July 4, 2026
Fools Mate Tryhackme Writeups
This was quite a simple and straightforward room, honestly one of the calmer ones I’ve done lately.

By L4ZZ3RJ0D
2 min read
It's mate in one. You know it, the engine knows it, my grandma knows it. The board says checkmate is one click away. The engine says no. Time to settle the argument.
While looking at the board we obviously know our move should be from a1 to a8. That's it, that's the whole game. Except the machine has other plans and just flat out refuses to let us make that move.
So the goal here is simple, trick whatever's stopping us and get that a1 to a8 move through anyway. I fired up Caido to actually look at what was happening under the hood when I tried it.
Turns out the a1a8 move never even makes it to the server. The JS rules stop it dead before the request goes anywhere. So I went and actually read the JavaScript, and the restriction was obvious the second I saw it.
Before sending any move to the backend, the frontend quietly creates a temporary chess board, plays your move locally, and checks whether that move results in checkmate.

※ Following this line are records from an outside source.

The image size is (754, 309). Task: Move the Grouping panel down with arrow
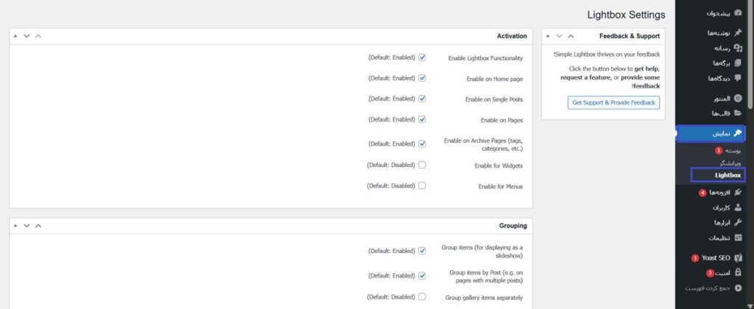(x=27, y=225)
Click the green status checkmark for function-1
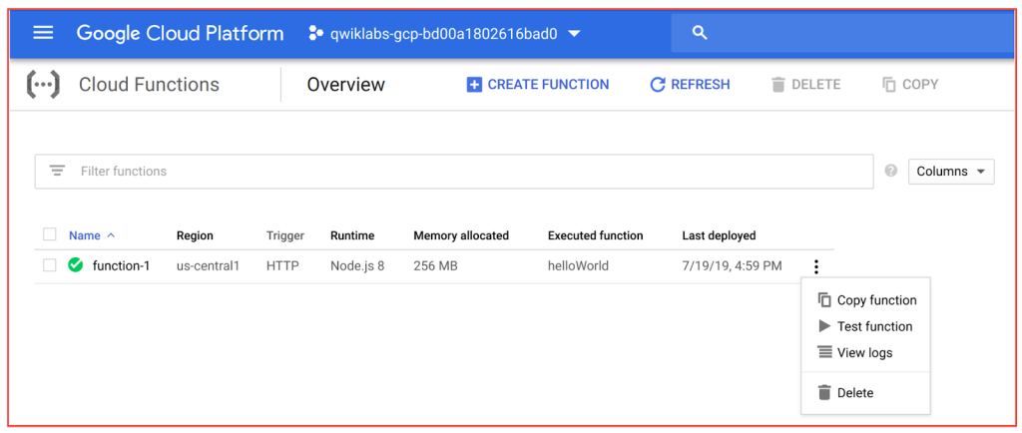Viewport: 1022px width, 433px height. click(75, 265)
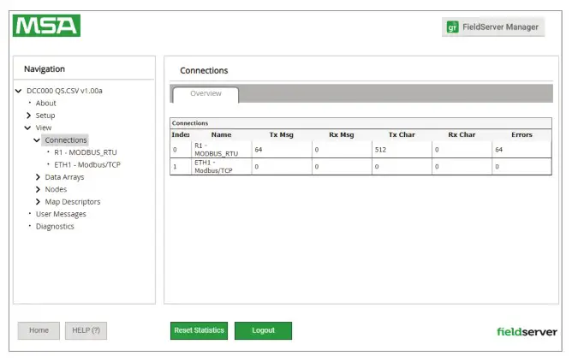Collapse the View tree node

pyautogui.click(x=28, y=128)
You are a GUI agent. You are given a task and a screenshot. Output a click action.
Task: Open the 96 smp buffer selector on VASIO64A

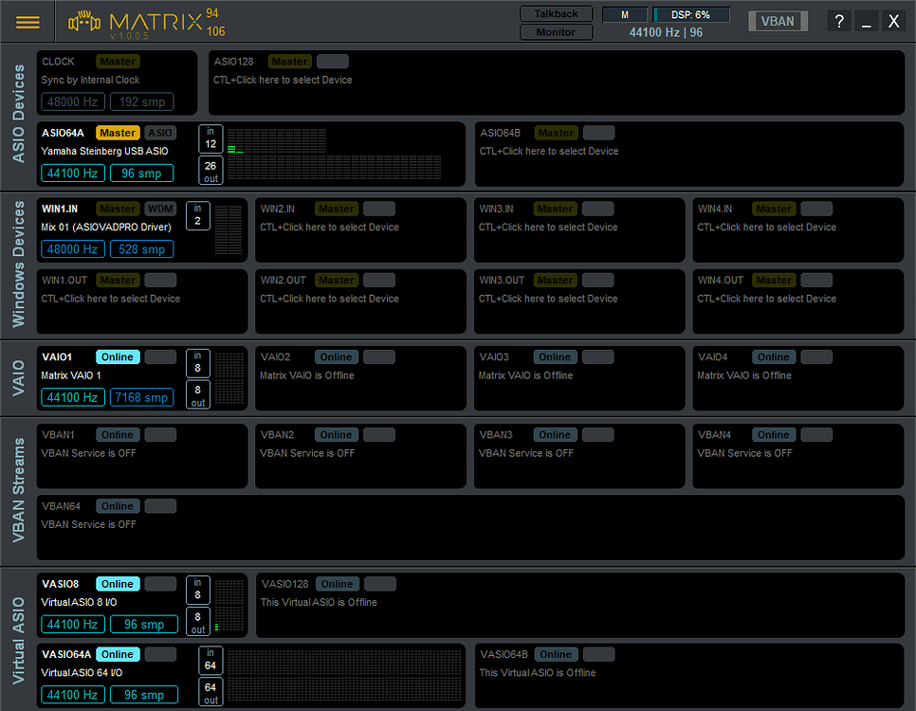point(143,694)
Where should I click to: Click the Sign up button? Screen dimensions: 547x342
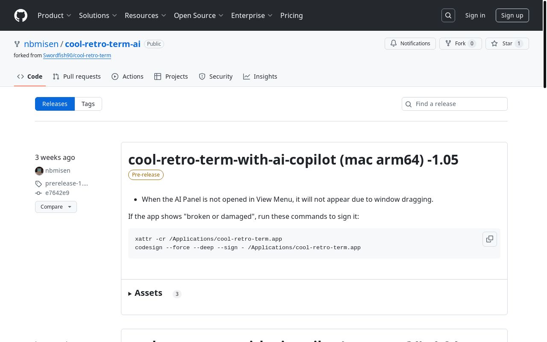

If it's checkmate, the request just never gets sent.
const probe = new Chess(game.fen());
result = probe.move({ from, to, promotion });
if (result && probe.isCheckmate()) {
showSystemNotice("I'll shut down your PC if you play that.");
return false;
}const probe = new Chess(game.fen());
result = probe.move({ from, to, promotion });
if (result && probe.isCheckmate()) {
showSystemNotice("I'll shut down your PC if you play that.");
return false;
}Cute threat, but it gave the game away. This restriction lives entirely in the browser. The backend has no idea any of this checkmate-detection theater is happening, it's still sitting there waiting to validate whatever move you actually send it and hand back the flag if it's happy.
So I just sent a normal request, the kind the game already trusts, and changed the value from a1a7 to a1a8 before it went out.
And that was it. Server didn't care about any local checkmate detection, it just validated the move and handed over the flag.
Classic case of the frontend doing all the talking and none of the enforcing. If your security check only exists in the browser, it isn't a security check, it's a suggestion.
Happy hacking, see you in the next room, hopefully one where the backend actually does its job.